Apa yang dimakan dan diminum oleh orang tua akan berpengaruh terhadap jasmani dan rohani serta keturunannya (anaknya). Kalau ia mengkonsumsi makanan yang diridhoi oleh Allah SWT (halal) maka ia akan melahirkan anak yang taat kepada Allah. Karena makanan dan minuman yang dikonsumsi itu akan diproses di dalam perut akan menjadi sperma (air mani) pada si bapak dan sel telur pada si ibu sehingga dari pertemuan keduanya akan menjadi anak.
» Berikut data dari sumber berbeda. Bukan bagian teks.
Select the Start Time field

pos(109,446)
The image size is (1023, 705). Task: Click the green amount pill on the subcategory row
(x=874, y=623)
Jadi, jika keduanya memakan makanan yang haram, maka akan menghasilkan anak dari proses yang haram. Dan pada perkembangan berikutnya biasanya anak tersebut jauh dari tuntunan agama. Oleh karena itu, Allah SWT memerintahkan agar manusia memakan makanan yang halal dan baik. Dalam Firman Allah SWT :
فَكُلُوْا مِمَّا رَزَقَكُمُ اللهُ حَلَالًا طَيِّبًا وَاشْكُرُوْا نِعْمَتَ اللهِ إِنْ كُنْتُمْ إِيَّاهُ تَعْبُدُوْنَ
Artinya : “Maka makanlah yang halal lagi baik dari rezki yang telah diberikan Allah kepadamu; dan syukurilah nikmat Allah, jika kamu Hanya kepada-Nya saja menyembah.” (QS. An-Nahl : 114)
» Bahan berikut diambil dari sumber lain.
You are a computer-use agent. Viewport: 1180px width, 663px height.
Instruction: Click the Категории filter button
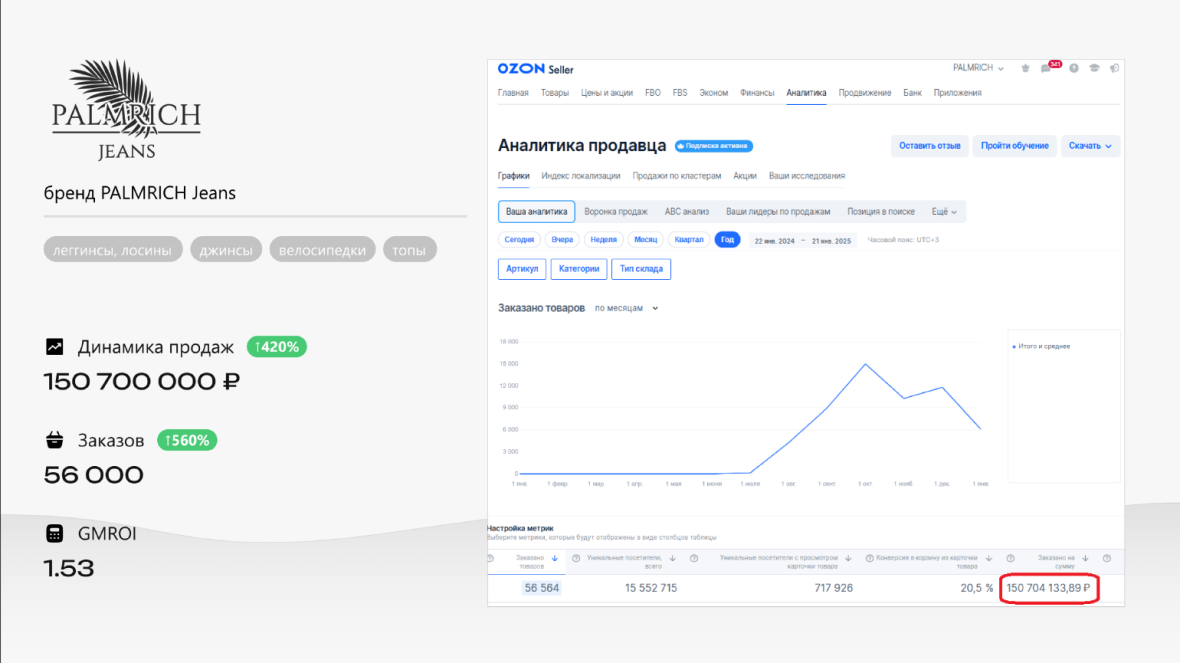point(578,269)
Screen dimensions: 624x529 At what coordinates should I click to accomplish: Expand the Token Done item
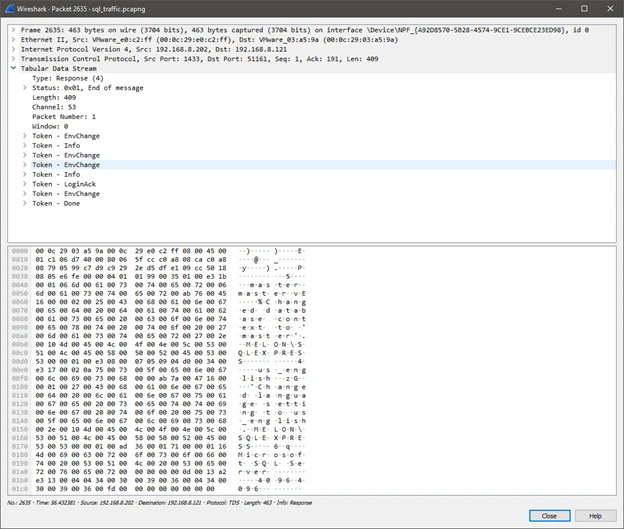[x=25, y=203]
Halal berarti sah menurut hukum, kebalikan dari halal adalah haram. Dalam kaitannya dengan makanan, halal dan haram adalah istilah yang menerangkan status hukum suatu makanan, yaitu sah atau tidak sah menurut hukum Allah. Dalam ayat di atas dijelaskan bahwa makanan yang boleh dimakan adalah yang halal (sah menurut hukum Allah) dan baik. Jadi yang boleh dimakan adalah yang halal dan baik. Makanan yang haram adalah tidak halal, dan sebaliknya makanan yang tidak haram adalah halal.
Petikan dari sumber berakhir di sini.